Others, in a “realist”
foreign-policy camp, believe that the United States should focus its
clout, diplomacy, and resources on big-power rivalries and existential
challenges. “The climate crisis is becoming an afterthought. China now
takes a back seat to a vastly exaggerated Russian ‘threat,’ ” Andrew
Bacevich, a West Point graduate and the president of the Quincy
Institute, told me. Putin’s invasion has hijacked the U.S.
national-security agenda, preëmpting a “much-needed debate about the
wisdom of NATO expansion,” Bacevich said. “Passions take priority over
strategy.”
The Swedish Peace and Arbitration Society has warned
against escalating tensions with Russia in ways that could increase the
threat of violent retaliation. “Joining NATO would be preparing for
war,” Gabriella Irsten, the organization’s advocacy officer, told me.

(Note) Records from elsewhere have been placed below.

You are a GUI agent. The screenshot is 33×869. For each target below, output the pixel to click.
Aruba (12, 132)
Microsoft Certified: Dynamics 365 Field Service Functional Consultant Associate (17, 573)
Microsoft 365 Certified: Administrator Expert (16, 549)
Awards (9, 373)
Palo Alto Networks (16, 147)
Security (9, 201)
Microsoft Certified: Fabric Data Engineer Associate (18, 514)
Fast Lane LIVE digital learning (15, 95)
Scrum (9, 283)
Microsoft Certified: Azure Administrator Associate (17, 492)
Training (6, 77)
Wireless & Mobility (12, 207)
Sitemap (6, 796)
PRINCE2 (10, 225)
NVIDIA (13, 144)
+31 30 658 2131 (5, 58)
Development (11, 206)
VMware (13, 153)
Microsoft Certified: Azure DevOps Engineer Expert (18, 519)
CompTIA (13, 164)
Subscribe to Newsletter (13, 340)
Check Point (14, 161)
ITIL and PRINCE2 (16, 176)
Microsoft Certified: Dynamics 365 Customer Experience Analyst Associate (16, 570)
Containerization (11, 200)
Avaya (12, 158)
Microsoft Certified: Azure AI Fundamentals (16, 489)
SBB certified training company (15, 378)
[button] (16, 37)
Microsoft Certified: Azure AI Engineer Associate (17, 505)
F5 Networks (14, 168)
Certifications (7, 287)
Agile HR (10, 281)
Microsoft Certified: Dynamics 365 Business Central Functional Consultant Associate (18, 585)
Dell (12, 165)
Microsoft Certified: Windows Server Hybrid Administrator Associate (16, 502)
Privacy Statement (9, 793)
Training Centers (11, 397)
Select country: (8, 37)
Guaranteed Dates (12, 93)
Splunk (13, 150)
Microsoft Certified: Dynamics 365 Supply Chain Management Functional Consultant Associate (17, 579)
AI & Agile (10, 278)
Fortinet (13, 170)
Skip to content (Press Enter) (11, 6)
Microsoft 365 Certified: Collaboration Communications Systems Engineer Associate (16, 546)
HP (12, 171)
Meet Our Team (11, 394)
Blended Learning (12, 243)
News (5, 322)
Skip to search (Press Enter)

Indeed, Russia immediately vowed retaliation—“both of a
military-technical and other nature”—to “neutralize” perceived threats
from NATO expansion, the Russian foreign ministry said, on Friday. More
ominously, Dmitry Polyanskiy, Russia’s deputy U.N. envoy, warned that,
if Finland and Sweden “become part of the enemy, well, they bear all the
risks.”
The curious irony is that, “for the longest time, Putin
himself was at peace with the decision” to enlarge NATO, Gottemoeller,
who is now at Stanford University, told me. In 2002, Putin signed the
Rome Declaration, which created the NATO-Russia Council and its agenda
of joint projects, such as containing nuclear proliferation and
preventing drug smuggling from Afghanistan. Putin may exploit the
perception of a European enemy because it helps him sustain power,
Gottemoeller said. At the same time, she added, “it’s not a good
long-term prognosis—Russia permanently at odds with its European
neighbors, members of NATO and the E.U. or not.”
To ease the
transition, Niinistö, the Finnish President, personally called Putin to
explain the decision. “The surprise was that he took it so calmly,”

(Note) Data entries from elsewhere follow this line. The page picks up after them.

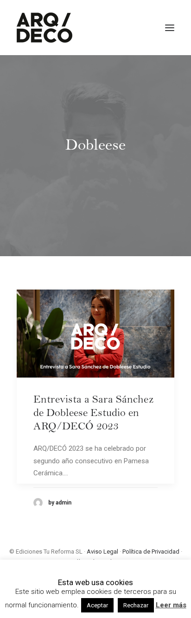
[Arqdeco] (44, 28)
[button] (169, 27)
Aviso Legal (102, 551)
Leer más (171, 605)
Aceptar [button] (97, 605)
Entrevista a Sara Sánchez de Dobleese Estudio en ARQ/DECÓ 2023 (93, 414)
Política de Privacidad (150, 551)
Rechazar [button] (135, 605)
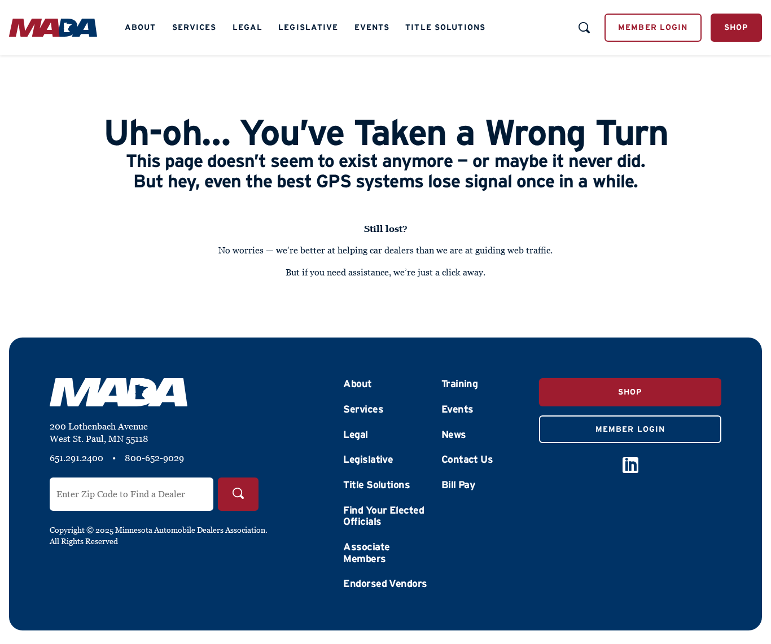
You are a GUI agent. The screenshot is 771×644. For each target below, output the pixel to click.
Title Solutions (445, 27)
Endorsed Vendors (385, 583)
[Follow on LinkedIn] (630, 465)
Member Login (652, 27)
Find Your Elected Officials (383, 516)
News (453, 434)
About (140, 27)
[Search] (238, 494)
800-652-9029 (154, 458)
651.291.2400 (76, 458)
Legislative (308, 27)
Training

Niinistö told CNN. “It seems that there are no immediate problems
coming.” On Monday, Finland’s border with Russia was still quiet. “War
in Ukraine has had very minor influences to the traffic,” Commander
Kimmo Ahvonen, of the Finnish Border Guard, told me. “Border situation
has been stable all the time, and coöperation with Russian authorities
is working quite normally.”
The longer-term reality is a wider
and deeper fissure dividing NATO and Russia. Europe is fractured,
Alexander Stubb, the former Finnish Prime Minister, told CNN. A new Iron
Curtain pits “an aggressive authoritarian, totalitarian revisionist and
imperialist Russia” against dozens of European democracies working in
tandem to isolate it. “That’s the future,” he said. Whatever the new
sense of security is today in Finland and Sweden, every action generates
a reaction—and further NATO expansion may well, too.